BEGIN TEXT SEGMENT

There are many algorithms for detecting car number plate using convolutional neural network 
(CNN) [1]-[13]. A machine learning model has been proposed based on WPOD-NET [1]. In the model, the 
authors detect license plate regions of images, regress one affine transformation and resemble them directly. 
The results are appropriate inputs for the second stage of detection process. CNN model is trained to detect 
objects (license plates) in different distortions and reformed them to the shape of rectangular that is viewed 
directly in the front of vehicles. WPOD-NET was built using insights from network single shot MultiBox 
detector (SSD) [2], you only look once (YOLO) [3], and spatial transformer networks (STN) [4]. SSD and 
YOLO are in charge of detecting and recognizing multiple objects at the same time. On the other hand, STN 
is responsible for finding non-rectangular areas although the multi-tasks are out of its possibility. The 
processing of WPOD-NET is described as: 

Firstly, the resized images are transformed into network. It will be extracted the characteristics of 
smallest region to determine containing the car plate. When feeding the input image into WPOD-NET, the 
ratio calculating between license plate size and car bounding box is much higher than that of oblique one. 
Therefore, it may lead to numerical instabilities in output results. Besides, the working principle of network 
is to use a matrix to transform the imaginary square into a rectangle license plate region. In the next stage, the 
factor of CNN working have positive results. 

In proposal model, CNN-WPOD-NET is used to have the highest accuracy of outputs. In the paper 
[5], [6] YOLO networks were used to find the region that contains the license plate. The advantage of YOLO 
network is that the time for detection and accuracy of result are slightly better than WPOD-NET (less than 
0.3 second). However, the drawback of their experiment only considers on-plane rotation. As a result, all 
case of oblique views has been missed without testing. Although YOLO networks work well in finding the 
whole object in good condition such as in frontal view or not skewing, the results of testing images with 
different oblique angles are not high. 

Duan et al. [7], Smith [8] the authors use Hidden Markov for OCR with the accuracy of the 
experiment in a specific environment and random ones of 97.82% and 97.19%, respectively. In the papers, 
authors consider three fixed angles to capture the images of object (frontal, left and right view) with range of 
30 degree. However, the model is not able to detect in case of bad conditions, for example shadow from other 
objects that affects on the plate and creates uneven color regions. On the other hand, our model has ability to 
solve the problems of [7], [8] as shown in Table 1.

END TEXT SEGMENT
BEGIN GIVEN INFORMATION

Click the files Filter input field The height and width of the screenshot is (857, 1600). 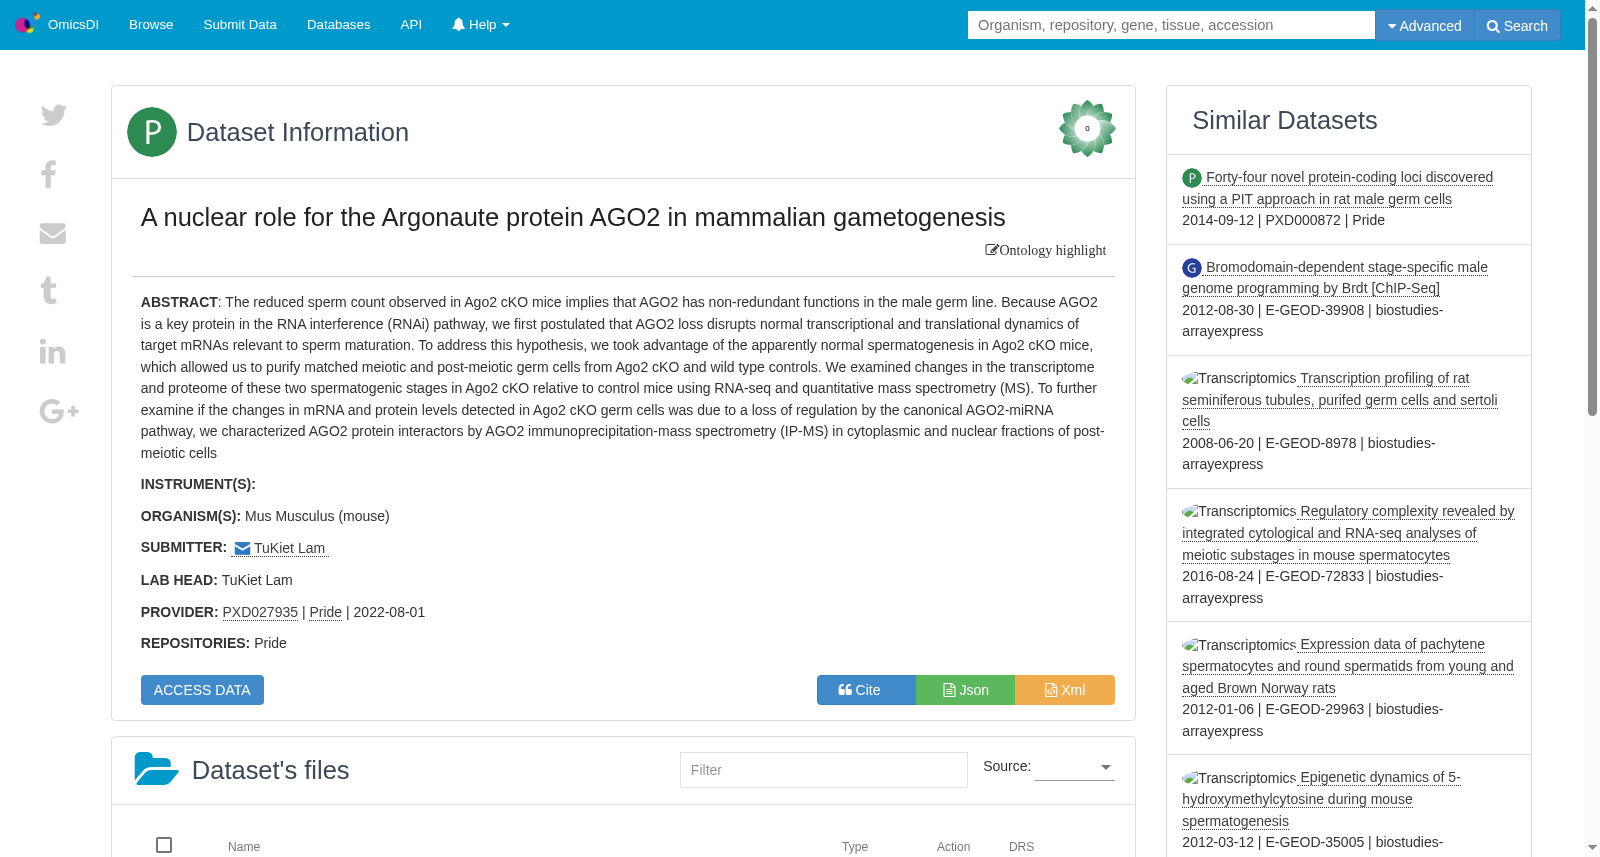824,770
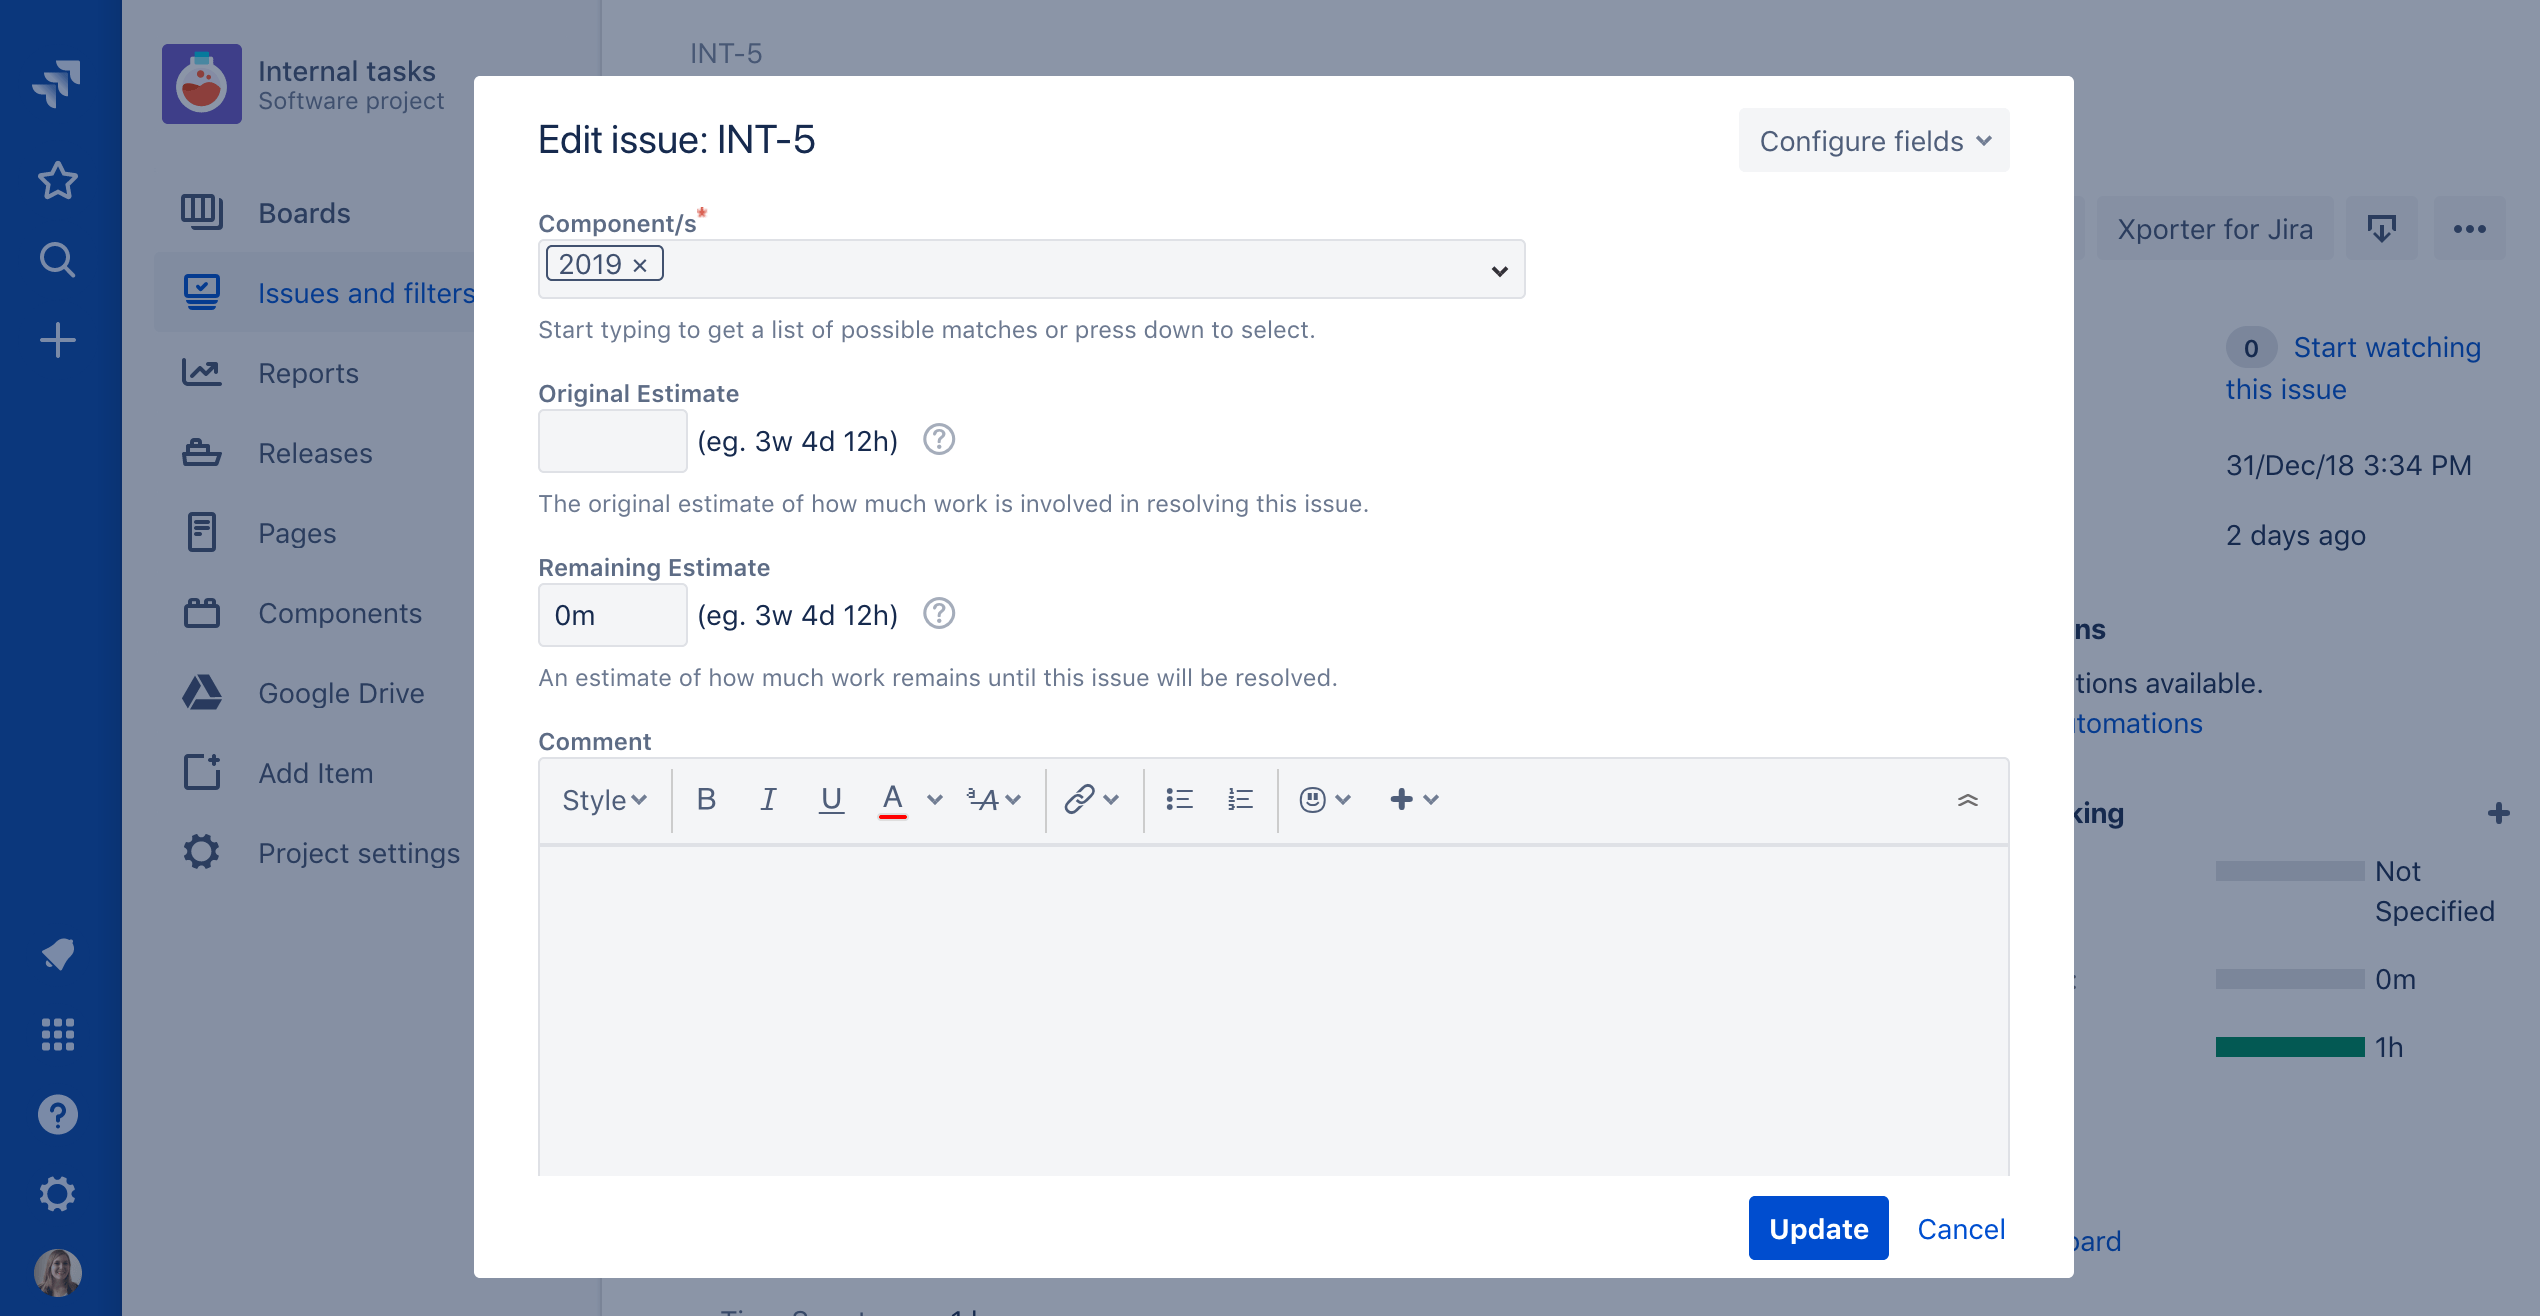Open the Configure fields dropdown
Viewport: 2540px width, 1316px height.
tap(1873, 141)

END GIVEN INFORMATION

▶ **TASK DESCRIPTION**
Answer these from the license plate detection text:
1. Which three networks supplied the ideas used to build WPOD-NET?
2. What did the YOLO experiments in papers [5] and [6] consider, which caused oblique views to go untested?
3. What accuracy did the Hidden Markov OCR reach in a specific environment and in random ones?

▶ **EXERCISE ANSWER**
1. Single shot MultiBox detector (SSD), you only look once (YOLO), and spatial transformer networks (STN).
2. They considered only on-plane rotation.
3. 97.82% in a specific environment and 97.19% in random ones.